● AIM OF THE TASK: Based on the film series listing below, decide whether each statement agrees with it, and answer yes or no with the deciding words quoted from the listing. 1. The Past has a running time of 130 minutes. 2. A Touch of Sin won best screenplay at Cannes. 3. A Touch of Sin focuses on three people.

● TEXT SHOWN:
****

Christian Petzold’s Barbara, Germany (2012), 105 Min.

A young doctor in 1980s East Germany makes the mistake of applying for an exit visa and as a result is banished to a small hospital in the hinterlands. Barbara must weigh her absolute dedication to her patients against a potential escape to the West, and her newfound attraction to a doctor in whom she sees a kindred spirit. A story of self-sacrifice, freedom, and quiet heroism at a time and place when such values are at a premium. The best Iron Curtain drama since The Lives of Others. Nina Hoss has won acting awards around the world.

January 25, 2015, Kerr McGee Auditorium, 2 PM

Jia Zhangke’s A Touch of Sin, China (2013), 125 Min.

Inspired by true events that forced the world’s fastest growing economy into a period of self-examination. This reflection on capitalist China focuses on four people, living in four different provinces, who are driven to ultimate actions. Winner of best screenplay at Cannes and other awards at festivals around the world. Written and directed by Jia whose Still Life was shown in a past Film Institute series. One of the two most requested films on last year’s evaluation forms.

February 8, 2015, Kerr McGee Auditorium, 2 PM

Asghar Farhadi’s The Past, Iran (2013), 130 Min.

Farhadi, director of acclaimed Oscar winner A Separation, presents another great Iranian film, the country again most requested on evaluation forms. Ahmad reunites with his estranged wife in Paris to finalize their divorce, which is soon complicated by a shocking revelation by her daughter from a previous marriage. Beautifully written, sensitively directed, and powerfully acted, The Past serves as compelling testament to Farhadi's gift for finely layered drama. Won or nominated at film festivals around the world for best film, actress, director, screenplay.

****

● RECORDS SUPPLIED:
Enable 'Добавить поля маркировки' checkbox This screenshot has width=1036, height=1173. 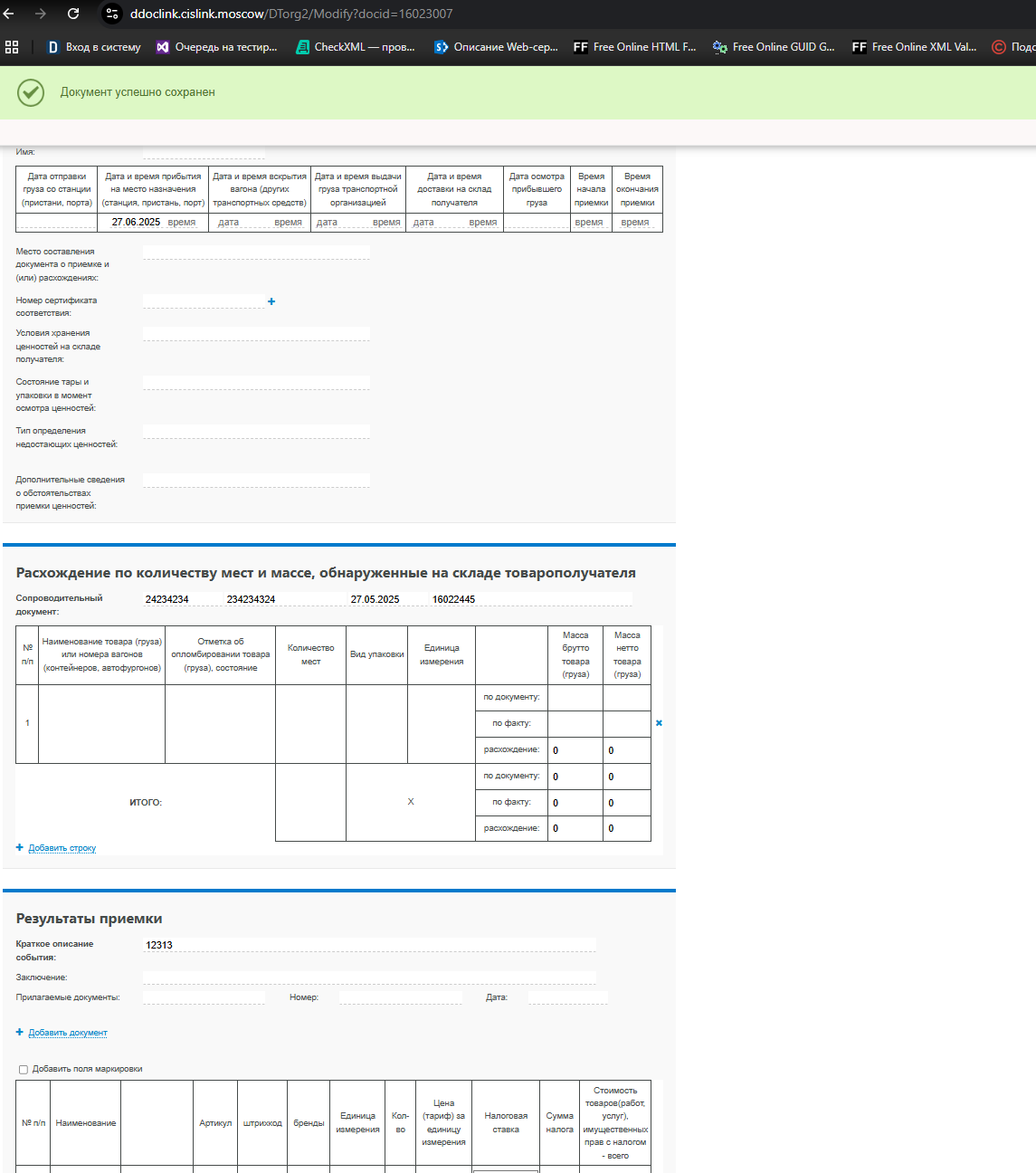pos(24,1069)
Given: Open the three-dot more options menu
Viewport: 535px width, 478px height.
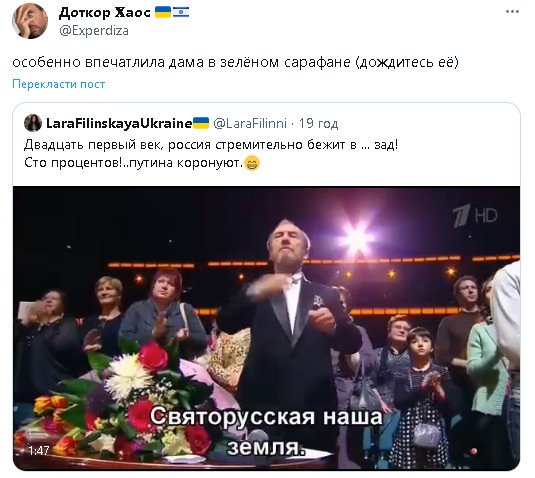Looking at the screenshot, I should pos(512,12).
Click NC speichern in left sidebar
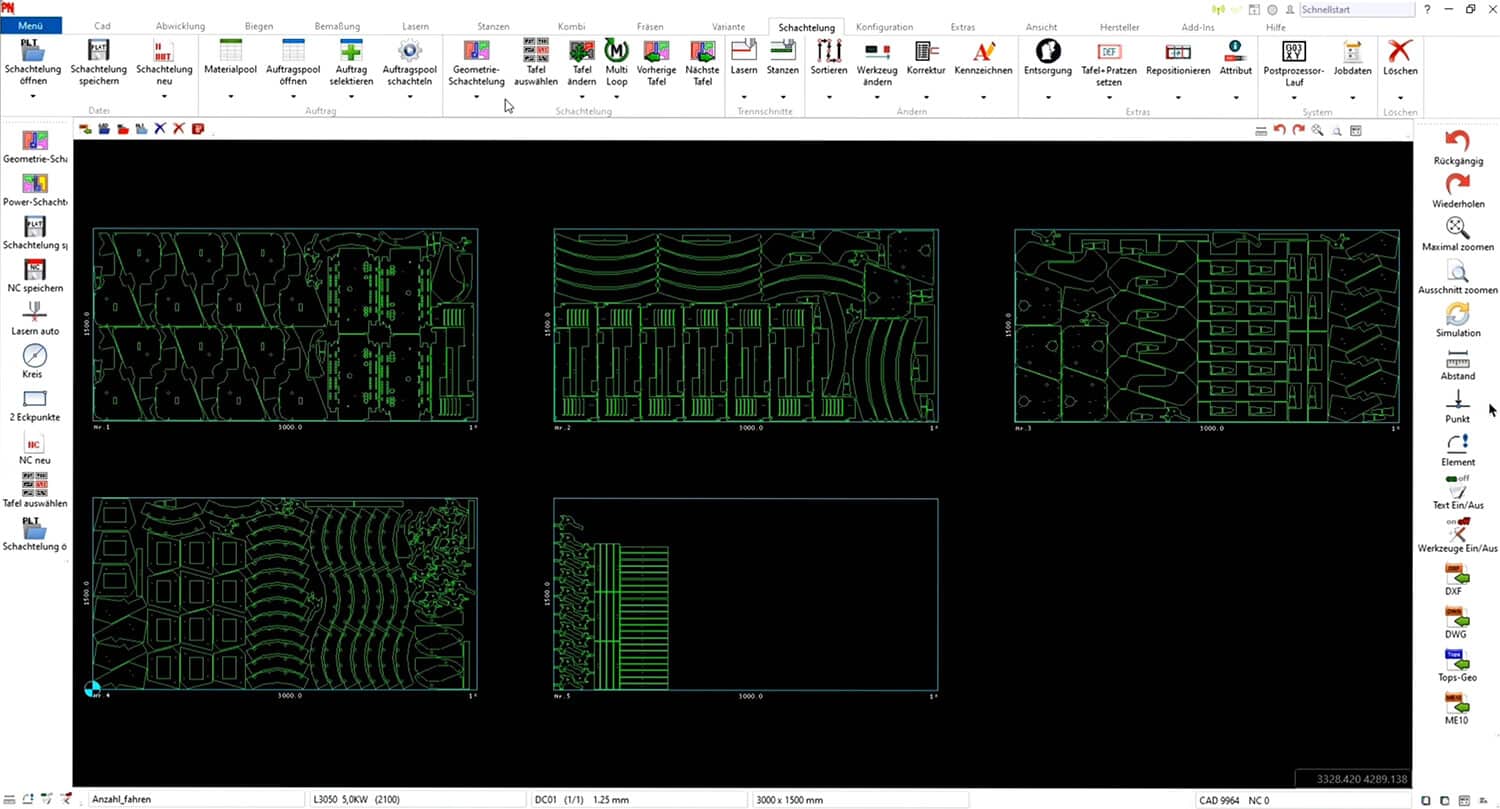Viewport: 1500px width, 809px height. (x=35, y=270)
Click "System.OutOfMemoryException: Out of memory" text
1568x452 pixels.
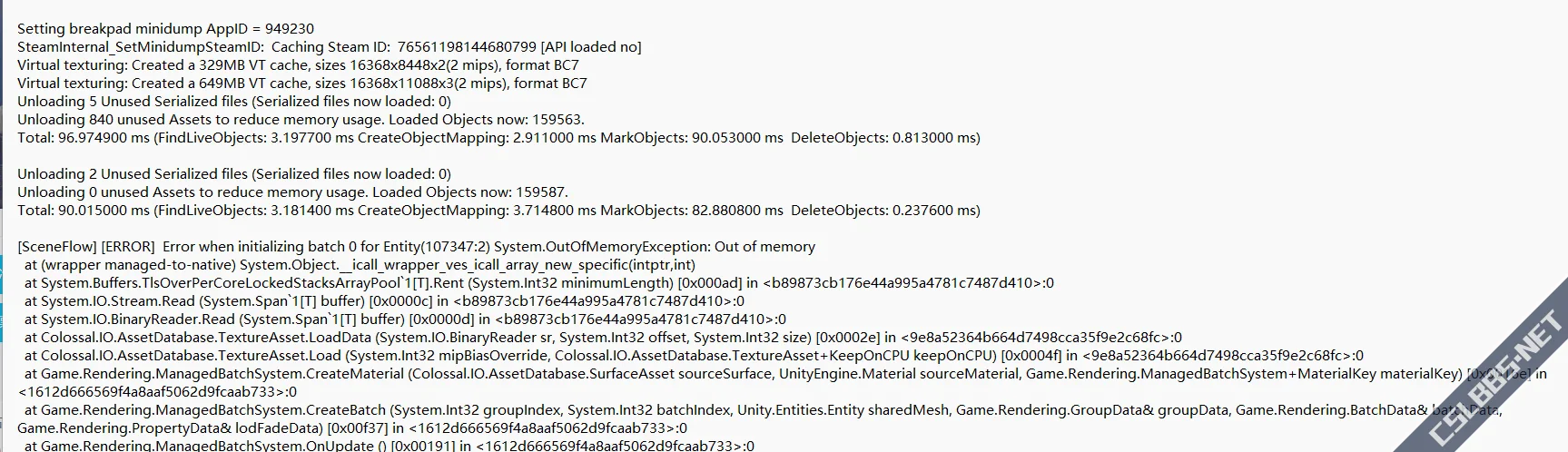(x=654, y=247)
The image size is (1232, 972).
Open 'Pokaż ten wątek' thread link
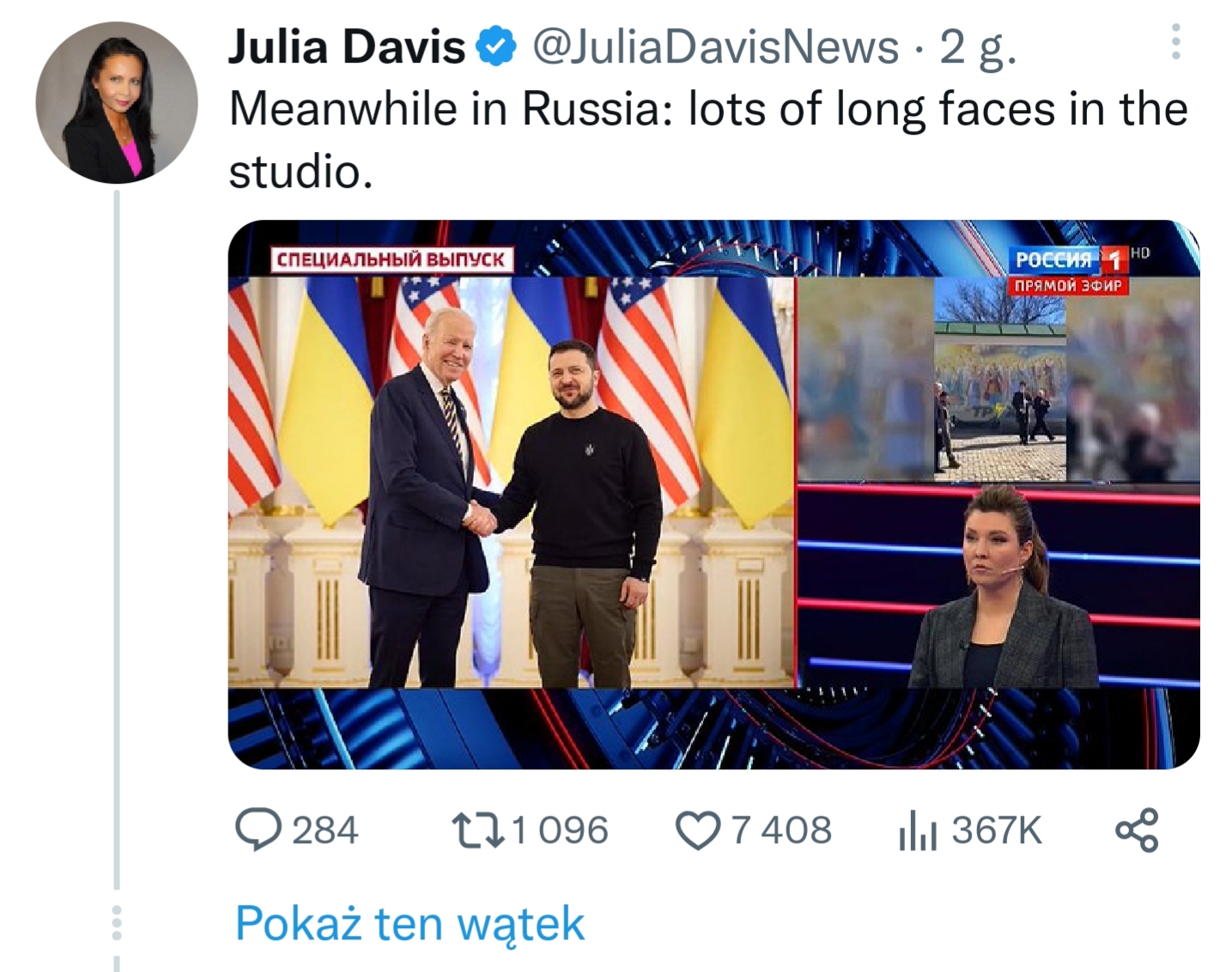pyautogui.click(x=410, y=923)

****

● SOLUTION TO THIS PROBLEM:
1. Yes: "Asghar Farhadi’s The Past, Iran (2013), 130 Min."
2. Yes: "Winner of best screenplay at Cannes"
3. No: "focuses on four people, living in four different provinces"